La búsqueda de un nuevo director deportivo se ha convertido en una auténtica prueba de resistencia para la Roma, tal y como relata Lorenzo Pes, de Il Tempo. El club giallorosso sigue moviéndose entre diferentes candidatos, evaluando perfiles y escenarios en un proceso que está lejos de resolverse de forma inmediata.
En las últimas horas, la dirección romanista ha intensificado los contactos tanto con Giovanni Manna como con Tony D’Amico, dos nombres que aparecen desde hace semanas en la agenda de la entidad capitolina. La sensación interna es especialmente positiva con el actual dirigente del Napoli, considerado un perfil capaz de aportar una estructura moderna y continuidad al proyecto deportivo.
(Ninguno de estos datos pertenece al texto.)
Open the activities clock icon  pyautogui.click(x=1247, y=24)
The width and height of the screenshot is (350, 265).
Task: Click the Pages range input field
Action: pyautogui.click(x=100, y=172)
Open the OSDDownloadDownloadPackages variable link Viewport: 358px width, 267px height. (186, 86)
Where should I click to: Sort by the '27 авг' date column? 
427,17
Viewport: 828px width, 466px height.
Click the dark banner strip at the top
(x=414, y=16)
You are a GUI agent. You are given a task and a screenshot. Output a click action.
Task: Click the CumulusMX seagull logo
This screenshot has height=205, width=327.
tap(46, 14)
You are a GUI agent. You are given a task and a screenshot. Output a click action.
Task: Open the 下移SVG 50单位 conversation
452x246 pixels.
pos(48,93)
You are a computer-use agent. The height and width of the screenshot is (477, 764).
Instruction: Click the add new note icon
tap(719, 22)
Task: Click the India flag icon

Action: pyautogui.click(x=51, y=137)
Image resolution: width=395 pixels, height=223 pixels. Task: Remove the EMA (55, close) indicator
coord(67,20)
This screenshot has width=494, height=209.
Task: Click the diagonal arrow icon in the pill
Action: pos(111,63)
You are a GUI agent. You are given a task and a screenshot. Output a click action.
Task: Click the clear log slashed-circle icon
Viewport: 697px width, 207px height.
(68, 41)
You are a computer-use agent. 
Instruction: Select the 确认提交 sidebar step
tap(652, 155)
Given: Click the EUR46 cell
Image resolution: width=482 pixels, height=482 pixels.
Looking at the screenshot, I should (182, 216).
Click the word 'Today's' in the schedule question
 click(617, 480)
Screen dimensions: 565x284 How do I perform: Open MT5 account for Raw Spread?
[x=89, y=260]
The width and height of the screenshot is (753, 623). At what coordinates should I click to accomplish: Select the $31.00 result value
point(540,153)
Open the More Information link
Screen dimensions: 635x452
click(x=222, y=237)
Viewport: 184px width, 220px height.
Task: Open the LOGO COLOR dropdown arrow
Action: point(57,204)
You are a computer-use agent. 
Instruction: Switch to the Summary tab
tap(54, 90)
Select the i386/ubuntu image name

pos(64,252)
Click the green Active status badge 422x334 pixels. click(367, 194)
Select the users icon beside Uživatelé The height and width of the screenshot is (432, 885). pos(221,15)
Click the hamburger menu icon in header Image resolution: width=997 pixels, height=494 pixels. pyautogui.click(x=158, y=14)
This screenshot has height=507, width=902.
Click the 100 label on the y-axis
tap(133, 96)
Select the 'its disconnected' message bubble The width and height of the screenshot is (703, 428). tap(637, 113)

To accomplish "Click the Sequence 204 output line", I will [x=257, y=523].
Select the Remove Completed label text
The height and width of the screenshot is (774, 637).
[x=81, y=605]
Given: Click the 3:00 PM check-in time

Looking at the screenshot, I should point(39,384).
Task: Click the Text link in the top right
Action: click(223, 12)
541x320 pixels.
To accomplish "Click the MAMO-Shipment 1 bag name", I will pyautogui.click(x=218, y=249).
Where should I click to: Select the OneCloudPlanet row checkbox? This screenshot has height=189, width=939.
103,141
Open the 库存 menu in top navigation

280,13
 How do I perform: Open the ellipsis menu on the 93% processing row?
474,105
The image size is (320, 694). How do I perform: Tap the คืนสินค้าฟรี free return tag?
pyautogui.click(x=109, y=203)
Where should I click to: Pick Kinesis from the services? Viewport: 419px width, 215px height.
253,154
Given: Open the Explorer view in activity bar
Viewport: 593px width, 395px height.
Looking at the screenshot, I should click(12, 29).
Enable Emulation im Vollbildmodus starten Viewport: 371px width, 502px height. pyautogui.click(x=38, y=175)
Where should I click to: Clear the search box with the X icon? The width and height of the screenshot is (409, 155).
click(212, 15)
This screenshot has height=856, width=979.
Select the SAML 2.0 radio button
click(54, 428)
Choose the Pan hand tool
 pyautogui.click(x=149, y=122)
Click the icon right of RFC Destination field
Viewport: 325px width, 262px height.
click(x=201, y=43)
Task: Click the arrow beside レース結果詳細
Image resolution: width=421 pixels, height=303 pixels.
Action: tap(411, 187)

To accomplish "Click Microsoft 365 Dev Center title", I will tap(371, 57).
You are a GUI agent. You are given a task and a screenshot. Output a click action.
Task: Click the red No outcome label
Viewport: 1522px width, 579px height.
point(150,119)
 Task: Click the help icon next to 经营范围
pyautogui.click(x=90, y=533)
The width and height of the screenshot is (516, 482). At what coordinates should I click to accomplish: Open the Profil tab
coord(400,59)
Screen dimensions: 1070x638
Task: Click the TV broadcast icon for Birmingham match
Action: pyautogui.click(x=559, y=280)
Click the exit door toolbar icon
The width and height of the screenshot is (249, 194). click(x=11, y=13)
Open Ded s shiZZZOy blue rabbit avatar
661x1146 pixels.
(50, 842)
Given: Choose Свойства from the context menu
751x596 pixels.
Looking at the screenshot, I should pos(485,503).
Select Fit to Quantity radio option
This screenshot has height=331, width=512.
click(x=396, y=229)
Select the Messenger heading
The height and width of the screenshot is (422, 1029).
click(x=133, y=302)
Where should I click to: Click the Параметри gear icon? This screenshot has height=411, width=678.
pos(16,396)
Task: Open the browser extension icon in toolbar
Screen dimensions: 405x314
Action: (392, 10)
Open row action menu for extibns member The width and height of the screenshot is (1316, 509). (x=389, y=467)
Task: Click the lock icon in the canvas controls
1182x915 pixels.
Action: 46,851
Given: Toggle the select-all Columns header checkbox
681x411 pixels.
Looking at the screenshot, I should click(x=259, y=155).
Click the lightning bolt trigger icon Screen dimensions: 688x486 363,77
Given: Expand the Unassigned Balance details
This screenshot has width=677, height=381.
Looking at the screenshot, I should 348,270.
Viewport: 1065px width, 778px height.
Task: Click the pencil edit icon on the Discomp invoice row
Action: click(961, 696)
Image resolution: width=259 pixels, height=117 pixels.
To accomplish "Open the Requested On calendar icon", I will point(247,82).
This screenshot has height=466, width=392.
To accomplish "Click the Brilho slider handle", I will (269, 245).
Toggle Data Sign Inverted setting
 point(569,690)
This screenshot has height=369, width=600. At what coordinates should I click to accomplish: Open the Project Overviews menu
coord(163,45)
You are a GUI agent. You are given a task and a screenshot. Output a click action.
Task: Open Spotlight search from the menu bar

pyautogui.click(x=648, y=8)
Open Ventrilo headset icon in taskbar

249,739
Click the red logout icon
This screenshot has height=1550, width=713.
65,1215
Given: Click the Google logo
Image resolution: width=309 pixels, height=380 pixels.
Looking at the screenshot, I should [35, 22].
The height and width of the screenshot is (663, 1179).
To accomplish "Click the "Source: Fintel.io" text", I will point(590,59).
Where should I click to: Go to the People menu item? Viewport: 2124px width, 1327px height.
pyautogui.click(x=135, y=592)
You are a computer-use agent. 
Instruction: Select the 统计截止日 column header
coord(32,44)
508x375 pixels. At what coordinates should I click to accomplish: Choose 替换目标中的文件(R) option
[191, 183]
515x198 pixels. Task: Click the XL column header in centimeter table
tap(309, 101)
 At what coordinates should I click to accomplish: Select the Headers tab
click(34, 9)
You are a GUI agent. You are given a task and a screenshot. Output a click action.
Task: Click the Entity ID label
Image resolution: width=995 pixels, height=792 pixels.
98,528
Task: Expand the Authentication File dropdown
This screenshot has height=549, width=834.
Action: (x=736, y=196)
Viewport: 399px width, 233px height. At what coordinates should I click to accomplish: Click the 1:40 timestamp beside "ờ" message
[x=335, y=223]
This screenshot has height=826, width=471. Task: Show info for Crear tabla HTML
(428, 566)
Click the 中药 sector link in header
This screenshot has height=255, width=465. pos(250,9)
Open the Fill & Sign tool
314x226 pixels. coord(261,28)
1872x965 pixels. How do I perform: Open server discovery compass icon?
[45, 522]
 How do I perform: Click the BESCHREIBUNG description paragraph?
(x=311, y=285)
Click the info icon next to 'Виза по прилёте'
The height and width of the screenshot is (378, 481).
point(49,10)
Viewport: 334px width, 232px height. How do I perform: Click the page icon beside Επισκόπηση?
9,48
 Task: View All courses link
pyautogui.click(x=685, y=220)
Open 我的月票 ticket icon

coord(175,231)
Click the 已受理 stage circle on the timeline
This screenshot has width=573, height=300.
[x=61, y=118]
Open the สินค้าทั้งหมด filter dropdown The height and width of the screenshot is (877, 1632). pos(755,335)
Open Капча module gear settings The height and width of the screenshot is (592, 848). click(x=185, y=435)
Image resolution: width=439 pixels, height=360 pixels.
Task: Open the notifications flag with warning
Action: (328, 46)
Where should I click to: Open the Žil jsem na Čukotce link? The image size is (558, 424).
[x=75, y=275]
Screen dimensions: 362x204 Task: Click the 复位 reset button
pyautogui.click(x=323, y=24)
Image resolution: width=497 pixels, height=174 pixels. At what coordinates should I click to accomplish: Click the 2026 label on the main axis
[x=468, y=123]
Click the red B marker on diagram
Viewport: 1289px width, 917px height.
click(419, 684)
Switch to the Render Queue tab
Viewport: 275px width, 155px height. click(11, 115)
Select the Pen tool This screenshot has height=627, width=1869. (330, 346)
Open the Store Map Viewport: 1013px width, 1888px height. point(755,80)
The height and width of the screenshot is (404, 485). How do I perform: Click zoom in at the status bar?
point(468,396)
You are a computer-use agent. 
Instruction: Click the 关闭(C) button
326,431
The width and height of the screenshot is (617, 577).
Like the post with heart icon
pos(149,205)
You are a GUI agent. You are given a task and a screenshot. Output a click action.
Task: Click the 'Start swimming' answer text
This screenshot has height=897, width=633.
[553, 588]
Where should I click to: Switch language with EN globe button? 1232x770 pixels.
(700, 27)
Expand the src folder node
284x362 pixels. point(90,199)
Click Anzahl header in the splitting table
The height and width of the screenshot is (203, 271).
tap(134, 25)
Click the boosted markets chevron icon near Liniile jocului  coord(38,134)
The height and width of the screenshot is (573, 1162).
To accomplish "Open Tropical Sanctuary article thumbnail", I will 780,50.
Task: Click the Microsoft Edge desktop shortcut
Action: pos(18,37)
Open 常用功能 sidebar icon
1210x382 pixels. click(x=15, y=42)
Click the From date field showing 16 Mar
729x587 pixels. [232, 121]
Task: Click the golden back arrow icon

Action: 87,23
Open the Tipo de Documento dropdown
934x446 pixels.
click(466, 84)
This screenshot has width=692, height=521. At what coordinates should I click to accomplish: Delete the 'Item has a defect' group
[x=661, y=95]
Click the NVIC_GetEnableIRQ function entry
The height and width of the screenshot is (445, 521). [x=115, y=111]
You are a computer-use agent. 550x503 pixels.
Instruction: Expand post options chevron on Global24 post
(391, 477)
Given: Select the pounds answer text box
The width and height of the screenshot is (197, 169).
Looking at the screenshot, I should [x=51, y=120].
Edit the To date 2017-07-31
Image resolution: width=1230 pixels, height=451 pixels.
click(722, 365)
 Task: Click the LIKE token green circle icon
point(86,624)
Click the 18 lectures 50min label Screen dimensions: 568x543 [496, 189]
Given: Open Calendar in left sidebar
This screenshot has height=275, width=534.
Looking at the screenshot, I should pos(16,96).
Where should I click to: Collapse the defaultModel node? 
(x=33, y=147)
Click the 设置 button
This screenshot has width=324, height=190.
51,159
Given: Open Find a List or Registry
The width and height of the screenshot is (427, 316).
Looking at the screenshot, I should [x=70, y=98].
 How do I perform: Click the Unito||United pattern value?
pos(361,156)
Sin embargo, la operación no resulta sencilla. El gran interrogante sigue siendo Aurelio De Laurentiis. El presidente del conjunto napolitano no acostumbra a facilitar salidas estratégicas y cualquier movimiento dependerá también de la voluntad del club campeón italiano de abrir una negociación.
Mientras tanto, la vía que conduce a la Atalanta pierde fuerza respecto a días anteriores. El nombre de D’Amico continúa gustando en Trigoria, pero la competencia del Milan sigue presente y mantiene el escenario completamente abierto. En Bérgamo, además, no contemplan desprenderse fácilmente de una de las figuras más valoradas de su estructura deportiva.
La sensación general en Italia es que la Roma todavía necesitará tiempo antes de cerrar definitivamente a su nuevo arquitecto deportivo. La decisión será clave para definir el futuro mercado de fichajes y el rumbo competitivo del club en las próximas temporadas.